Records provided Block Start

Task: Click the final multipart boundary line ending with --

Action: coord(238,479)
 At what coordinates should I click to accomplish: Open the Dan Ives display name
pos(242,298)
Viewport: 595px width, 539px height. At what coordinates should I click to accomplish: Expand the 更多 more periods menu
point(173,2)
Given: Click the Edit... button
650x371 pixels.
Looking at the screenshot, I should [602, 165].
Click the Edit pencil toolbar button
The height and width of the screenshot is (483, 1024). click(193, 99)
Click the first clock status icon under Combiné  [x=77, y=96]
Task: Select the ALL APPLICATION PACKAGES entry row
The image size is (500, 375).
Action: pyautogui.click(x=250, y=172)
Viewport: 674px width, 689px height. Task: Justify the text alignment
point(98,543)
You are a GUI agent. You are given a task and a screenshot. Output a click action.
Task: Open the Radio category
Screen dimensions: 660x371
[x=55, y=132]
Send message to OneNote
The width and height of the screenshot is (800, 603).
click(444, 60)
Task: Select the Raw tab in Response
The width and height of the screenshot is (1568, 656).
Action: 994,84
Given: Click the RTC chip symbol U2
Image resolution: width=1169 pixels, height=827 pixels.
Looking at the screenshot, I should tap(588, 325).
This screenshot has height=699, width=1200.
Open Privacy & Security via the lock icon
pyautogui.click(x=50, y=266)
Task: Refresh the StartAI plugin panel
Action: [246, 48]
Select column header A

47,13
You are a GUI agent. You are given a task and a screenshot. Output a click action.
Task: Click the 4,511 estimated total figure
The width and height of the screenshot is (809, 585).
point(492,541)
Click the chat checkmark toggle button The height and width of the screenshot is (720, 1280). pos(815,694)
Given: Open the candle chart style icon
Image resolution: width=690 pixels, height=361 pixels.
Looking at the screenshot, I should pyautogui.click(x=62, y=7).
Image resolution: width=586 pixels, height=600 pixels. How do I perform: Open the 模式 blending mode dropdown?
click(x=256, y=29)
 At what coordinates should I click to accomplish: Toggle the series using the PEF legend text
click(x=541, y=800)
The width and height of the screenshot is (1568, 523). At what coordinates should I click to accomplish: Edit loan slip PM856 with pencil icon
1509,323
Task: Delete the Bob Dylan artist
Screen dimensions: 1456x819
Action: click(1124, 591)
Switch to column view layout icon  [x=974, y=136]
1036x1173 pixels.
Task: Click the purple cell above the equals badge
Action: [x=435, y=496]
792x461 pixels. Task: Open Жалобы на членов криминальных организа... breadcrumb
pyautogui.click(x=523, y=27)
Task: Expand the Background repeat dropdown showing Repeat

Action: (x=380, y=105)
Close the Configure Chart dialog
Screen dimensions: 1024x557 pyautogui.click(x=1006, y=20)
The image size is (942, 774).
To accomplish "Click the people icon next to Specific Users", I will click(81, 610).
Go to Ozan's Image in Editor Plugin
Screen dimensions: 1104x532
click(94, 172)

Records provided Block End

• _Task statement_
Every line from the one containing "The image size is (942, 774)." through the final line of the data above is to be restated word for word, and nothing more.

• _Result for this task_
The image size is (942, 774).
To accomplish "Click the people icon next to Specific Users", I will click(81, 610).
Go to Ozan's Image in Editor Plugin
Screen dimensions: 1104x532
click(94, 172)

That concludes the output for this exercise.